→ **Quoted passage**:
# Best cheap Pressure washer



## PWOOD (Apr 30, 2007)

Not had one before as concerned it would freeze in the hut but will try and cover and if not to expensive ie less that £50 I think its worth the risk.

I would like one that I could fit a decent foam lance / gilmour to in the future however is there one with a detergent bottle that does a passable job out the box. Variable presssure I suppose its not possible at this price.

Anything in Argos worth buying as they are nearby. Karcher or this Challenge ex for starters


----------



## NeoPanther (Jan 15, 2008)

Yes, the Karcher might do ok. I personally have one of these Halford's cheap pressure washers which has come down at least half the price since I got mine!

It seems to do the job ok, for the occasional use it gets. It uses a Lavor fitment for foam lances and the variable lance is good for safe rinsing of bikes and cars. :thumb:


----------



## PWOOD (Apr 30, 2007)

Thanks for the link I'll take a look when the site is up and running again. How much is it in the meantime.


----------



## NeoPanther (Jan 15, 2008)

It's a bargain at £24, and has the following features:

# Features and Benefits: 
A soft car wash brush attachment - which you should avoid! 
# 360 ltr/hr flow rate
# 120 Bar Max pressure
# 1700W Motor
# 6 metre hose
# 100 bar working pressure (average)
# Built in detergent tank
# For dispensing specialist cleaning fluids
# Contains hose connector for immediate use


----------



## CupraRcleanR (Sep 2, 2007)

I bought a Power Craft one from ALDI recently, recommended by IANFRST on here. Works really well and is apparently built by Karcher. I changed the Gun to my old Karcher gun which works well and means I can use my foam gun


----------



## Car Key (Mar 20, 2007)

NeoPanther said:


> It's a bargain at £24, and has the following features:
> 
> # Features and Benefits:
> A soft car wash brush attachment - which you should avoid!
> ...


Warranty?


----------



## Jonsen (Aug 12, 2007)

£24 with a 6M hose, thats cheap!


----------



## Deano (Jul 7, 2006)

i got my karcher from here
http://www.thediscountden.co.uk/proddetail.asp?prod=K297PW-GD

as did andyc. great service from these lads.


----------



## NeoPanther (Jan 15, 2008)

Car Key said:


> Warranty?


Don't know I'm afraid. Maybe Halfords give 12 months as standard?


----------



## PWOOD (Apr 30, 2007)

Went into stirling Halfords which showed one in stock. Only had a stock return (faulty) and said its a discontinued line so no more. Kinda typical of my luck.


----------



## Car Key (Mar 20, 2007)

RAC @ Argos

RAC tend not to put their name to rubbish, so no doubt quality kit. One thing to consider is the returns policy, because any cheap PW is bound to go wrong at some point. Apparently Argos are very good in that respect.


----------



## karl_liverpool (Sep 25, 2008)

→ **What is being asked**: Transcribe the pressure washer thread from "Yes, the Karcher" up to and including "in the meantime.". The listing after this point is not required for any of the work.

→ **Raw data**:
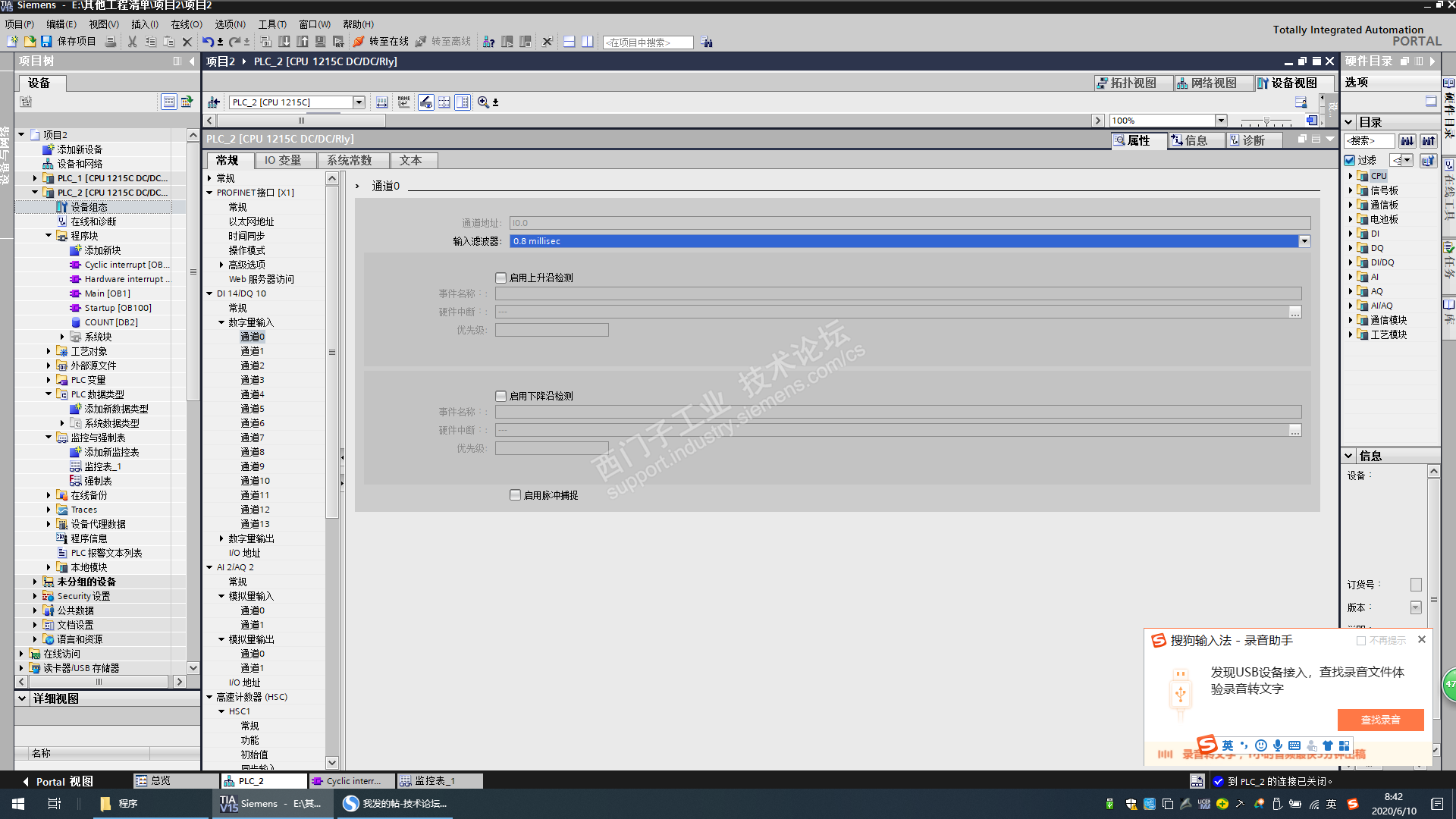Click the split editor horizontally icon

[x=569, y=42]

→ **Solution to the exercise**:
Yes, the Karcher might do ok. I personally have one of these Halford's cheap pressure washers which has come down at least half the price since I got mine!

It seems to do the job ok, for the occasional use it gets. It uses a Lavor fitment for foam lances and the variable lance is good for safe rinsing of bikes and cars. :thumb:


----------



## PWOOD (Apr 30, 2007)

Thanks for the link I'll take a look when the site is up and running again. How much is it in the meantime.